INSTRUCTIONS TO FOLLOW
Filter the data for lines with the word "computer" and copy those lines.

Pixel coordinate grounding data
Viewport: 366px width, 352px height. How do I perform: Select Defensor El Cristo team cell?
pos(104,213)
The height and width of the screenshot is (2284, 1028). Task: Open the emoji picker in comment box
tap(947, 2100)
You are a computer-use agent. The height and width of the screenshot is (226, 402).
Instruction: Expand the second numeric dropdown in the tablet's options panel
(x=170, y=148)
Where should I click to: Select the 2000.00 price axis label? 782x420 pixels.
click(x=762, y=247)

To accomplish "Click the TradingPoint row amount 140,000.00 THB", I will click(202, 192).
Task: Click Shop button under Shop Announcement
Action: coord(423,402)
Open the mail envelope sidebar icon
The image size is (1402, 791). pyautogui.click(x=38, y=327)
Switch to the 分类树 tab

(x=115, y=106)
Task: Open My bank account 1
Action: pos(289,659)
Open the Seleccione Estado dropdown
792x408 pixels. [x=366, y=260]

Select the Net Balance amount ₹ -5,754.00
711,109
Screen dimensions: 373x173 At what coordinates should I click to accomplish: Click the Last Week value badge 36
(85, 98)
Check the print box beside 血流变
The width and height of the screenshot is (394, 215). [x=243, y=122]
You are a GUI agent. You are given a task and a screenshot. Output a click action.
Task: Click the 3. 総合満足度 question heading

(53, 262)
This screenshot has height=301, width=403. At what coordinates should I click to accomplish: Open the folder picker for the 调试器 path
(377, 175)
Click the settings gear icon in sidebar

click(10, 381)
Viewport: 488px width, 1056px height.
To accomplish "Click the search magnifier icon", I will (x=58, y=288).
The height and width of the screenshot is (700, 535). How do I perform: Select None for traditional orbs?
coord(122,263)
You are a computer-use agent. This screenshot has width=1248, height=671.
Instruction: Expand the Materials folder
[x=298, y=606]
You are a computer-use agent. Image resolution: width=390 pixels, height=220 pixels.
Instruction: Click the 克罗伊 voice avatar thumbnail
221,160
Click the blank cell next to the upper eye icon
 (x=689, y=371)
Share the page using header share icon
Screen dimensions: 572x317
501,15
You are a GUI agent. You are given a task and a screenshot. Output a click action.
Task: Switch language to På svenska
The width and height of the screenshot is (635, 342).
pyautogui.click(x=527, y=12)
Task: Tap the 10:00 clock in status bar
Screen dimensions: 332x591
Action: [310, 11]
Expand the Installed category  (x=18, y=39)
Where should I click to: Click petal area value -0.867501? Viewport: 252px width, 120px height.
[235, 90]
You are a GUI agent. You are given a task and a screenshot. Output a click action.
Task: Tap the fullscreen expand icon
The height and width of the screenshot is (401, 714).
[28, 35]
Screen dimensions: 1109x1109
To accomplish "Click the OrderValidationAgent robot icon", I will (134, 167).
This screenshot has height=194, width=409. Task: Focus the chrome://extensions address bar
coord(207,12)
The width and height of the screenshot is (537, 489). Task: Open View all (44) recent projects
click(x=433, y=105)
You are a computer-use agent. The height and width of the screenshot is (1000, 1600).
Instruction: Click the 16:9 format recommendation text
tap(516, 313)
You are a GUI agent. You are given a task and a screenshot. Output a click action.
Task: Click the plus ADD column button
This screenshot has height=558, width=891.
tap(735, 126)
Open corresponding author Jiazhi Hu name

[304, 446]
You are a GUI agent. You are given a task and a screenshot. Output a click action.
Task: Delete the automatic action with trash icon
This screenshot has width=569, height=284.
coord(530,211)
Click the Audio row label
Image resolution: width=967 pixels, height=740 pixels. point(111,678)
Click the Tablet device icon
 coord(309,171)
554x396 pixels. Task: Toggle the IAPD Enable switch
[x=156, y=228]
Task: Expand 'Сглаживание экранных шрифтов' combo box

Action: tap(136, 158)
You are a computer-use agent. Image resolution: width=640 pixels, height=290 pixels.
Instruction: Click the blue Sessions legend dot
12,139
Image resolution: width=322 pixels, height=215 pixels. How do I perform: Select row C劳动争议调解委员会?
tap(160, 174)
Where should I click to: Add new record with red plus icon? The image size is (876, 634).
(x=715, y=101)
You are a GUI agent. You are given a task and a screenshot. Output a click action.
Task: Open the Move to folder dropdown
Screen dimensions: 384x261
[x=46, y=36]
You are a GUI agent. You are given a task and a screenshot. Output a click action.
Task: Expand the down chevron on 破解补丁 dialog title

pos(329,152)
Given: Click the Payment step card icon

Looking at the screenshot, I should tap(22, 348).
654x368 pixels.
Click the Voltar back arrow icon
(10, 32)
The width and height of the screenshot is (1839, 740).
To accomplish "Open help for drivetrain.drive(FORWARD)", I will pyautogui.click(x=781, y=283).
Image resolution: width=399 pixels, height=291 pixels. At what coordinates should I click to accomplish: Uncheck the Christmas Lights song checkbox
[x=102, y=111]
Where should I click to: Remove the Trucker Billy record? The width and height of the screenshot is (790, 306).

REPLY
You are a computer-use agent. The height and width of the screenshot is (226, 402).
You are a computer-use agent. This screenshot has width=1248, height=671.
You are a computer-use agent. Image resolution: width=390 pixels, height=220 pixels.
You are a computer-use agent. The height and width of the screenshot is (1000, 1600).
You are a computer-use agent. Image resolution: width=640 pixels, height=290 pixels.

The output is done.